More than 250 academics, scientists, researchers, innovators, educators and policymakers from around the world and across a variety of disciplines will gather from July 2-5 in Santiago, Chile, for the 30th Conference of the International Input-Output Association (IIOA) and 12th Edition of the International School of IP Analysis.
The event, organized by the Economic Commission for Latin America and the Caribbean (ECLAC) and the IIOA, has the support of the Andrés Bello University, the Central Bank of Chile and the Ministry of Foreign Affairs of Chile.
The main theme of the conference is “Rethinking Industrial and Trade Policies in the New Global Context Using Input-Output Analysis”. The global political economy context has brought about a reorganization in global value chains towards more resilient, reliable, sustainable and secure domestic and international production patterns. This has encouraged countries, both developed and developing, to reconsider and strengthen industrial and trade policies.
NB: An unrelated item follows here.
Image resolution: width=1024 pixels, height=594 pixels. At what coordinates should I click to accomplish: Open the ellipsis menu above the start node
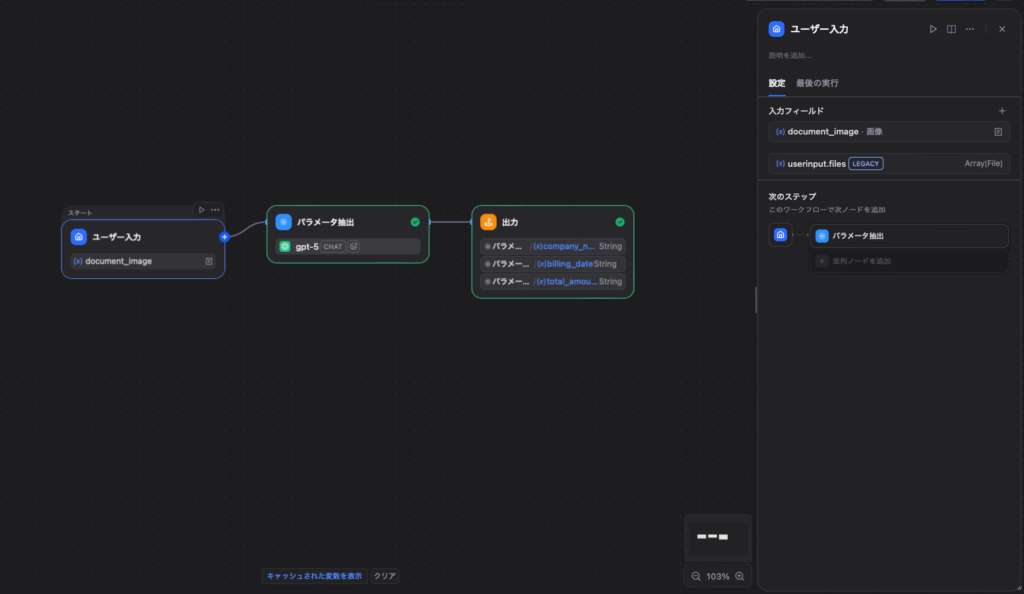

Input-output analysis is a quantitative matrix method for studying the interrelations of all productive sectors of an economy. Currently, it is one of the most relevant methodological tools in economic analysis within and between several economies. Its use has spread to different areas, from the analysis of export production and calculation of its added value, to the analysis of sectoral employment by gender and wages, the environmental impact of sectoral production and the design of industrial policies, among others.
This type of analysis converges and has several intersections with ECLAC’s thinking on the importance of planning, productive development policies, the need for sectoral productive commitments, and regional productive integration, among other areas.
“I see great convergence and synergies between your work on input-output and ECLAC’s recommendations. Input-output analysis can help us in many ways: to identify key sectors with the potential to expand regional value chains, to assess forward and backward linkages, and to analyze job creation, technological characteristics, and the environmental and social impacts of industrial and trade policies,” said ECLAC Executive Secretary José Manuel Salazar-Xirinachs, at the opening ceremony of the conference held on Tuesday, July 2.
“To avoid a third lost decade, ECLAC recommends that countries expand their productive development policies and undertake a major productive transformation, for which we require sectoral policies and have proposed 14 sectors that drive growth, such as the energy transition, electromobility, the circular economy, agriculture and sustainable tourism, among others,” emphasized the senior United Nations official.
Also present at the opening ceremony were Sanjiv Mahajan, Chair of the Council of the International Association for Input-Output Analysis (IIOA) and Head of Research Methods and Engagement at the Office for National Statistics of the United Kingdom; Gloria Peña, Manager of the Statistics and Data Division of the Central Bank of Chile; Claudia Sanhueza, Undersecretary of International Economic Relations, Ministry of Foreign Affairs of Chile; and Miguel Vargas, Dean of the Faculty of Economics and Business at the Universidad Andrés Bello.
The Conference will include several plenary sessions, combined with parallel sessions on various topics. The full programme is available on the ECLAC website.
There will also be keynote lectures by Dr. Ya-Yen Sun, from the University of Queensland, Australia; Professor Thijs ten Raa, from the University of Utrecht, the Netherlands; and Dr. Sébastien Miroudot, from the Organization for Economic Cooperation and Development (OECD).